Contributor: Kari Skaflen
Photographer: Taylor Balding
What is Pilates?
You’ve no doubt heard of Pilates, but most people don’t know exactly what it is or how it differs from Yoga. Pilates is a series of exercises that focus on strengthening the core and muscles of the back to create a long, lengthened posture. It started with Joseph Pilates, a 20th century fitness devotee who created his own exercise method, while in an internment camp during WWI. He called this method Controlology. Pilates’ Controlology emphasized the importance of the connection between the mind and the body, created long, lean muscles with increased elasticity and mobility, and resulted in improved strength, balance and coordination. Pilates later brought his method of exercise to New York where head of the New York City Ballet, the legendary George Balanchine, asked Pilates to work with his ballerinas. Several of his prodigal students spread his gentle but challenging methods, and Pilates gained mainstream popularity after Hollywood discovered its benefits. It’s now a widely practice exercise discipline.
How does Pilates help change posture?
Pilates is renowned for its ability to create ballerina-esque posture.
Pilates focuses on the deep core muscles of the body, including the transverse abdominus, which wraps around the low abdomen like a seat belt, connecting to the fascia in the back body, which in turn connects to the multifidi (a group of small muscles that run along the spine) which are strengthened and stretched as the core is worked. A strong spine is important to counterbalance the hunching and rounding of the spine as we find ourselves leaning forward over computers, cell phones, and tablets with greater frequency. Another important feature of Pilates is that it emphasizes a neutral spine, which maintains the natural curves in the spine—this allows the muscles of the limbs of core to function most efficiently. Finding a neutral pelvis is a great way to know if you are in a neutral spine alignment.
Try these 5 simple exercise to lengthen the spine, strengthen the core and grow taller.
- Toe Taps— To activate your transverse abdominus, first find a neutral spine. While lying supine, knees bent and feet flat, place the base of palms of the hands on the hip bones, and the fingertips on the pubic bone. The palm and fingers should be on the same plane, level in space.
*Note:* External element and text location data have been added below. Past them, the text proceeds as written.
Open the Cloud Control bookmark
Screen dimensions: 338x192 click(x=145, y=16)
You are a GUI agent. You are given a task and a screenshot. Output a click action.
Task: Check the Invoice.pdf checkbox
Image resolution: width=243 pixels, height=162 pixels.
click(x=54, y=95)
From here, lift the right leg and then the left leg to a 90° angle from the hip and the knee (tabletop position). Keep your neutral spine. Begin to lower the right toes towards the mat and then up again, switch sides and continue. You will feel your transverse abdominals light up. Repeat 10 times for each leg.
- Roll Up— Lie on your back, legs stretched out long and feet together, arms overhead. On an inhale begin to curl forward, nodding your chin to chest. Once at the tips of the shoulder blades, exhale and continue to roll up your spine, pulling the abdominals in as you go. Stretch forward with a rounded spine over the toes, and then exhale and roll back down your spine using the abdominals to lay each vertebra down like a strand of pearls. Repeat 6 times
- Double Leg Stretch— Lying supine, bring your right knee into your chest. Let your left leg hover long over the mat. Curl up to the tips of the shoulder blades, hands reach for the right shin pulling the leg gently toward the chest, then switch legs, and repeat 10 times each leg.
- Bridging— This exercise is great for spinal articulation, waking up the muscles of the spine, and getting the vertebrae to move sequentially. It is also a killer workout for the glutes. Lying supine with your feet planted hip distance, scoop in with the belly, exhale, and begin to lift the hips towards the ceiling. Keep the body in one long line (as opposed to pushing the ribs towards the ceiling in yoga). Stand firmly in the heels, reach the fingertips long towards the hips. Inhale and on your exhale, engage the abdominals and slowly roll back down through the spine, tailbone coming down to the mat last. Repeat 6 times.
- Extension Work— Lying prone bring the hands under the forehead. Draw the shoulders down the back and lift the navel toward the spine. Inhale, lift the head keeping the hands connected to your forehead and peek up out from underneath the hands, exhale as you lower down. Repeat 6 times.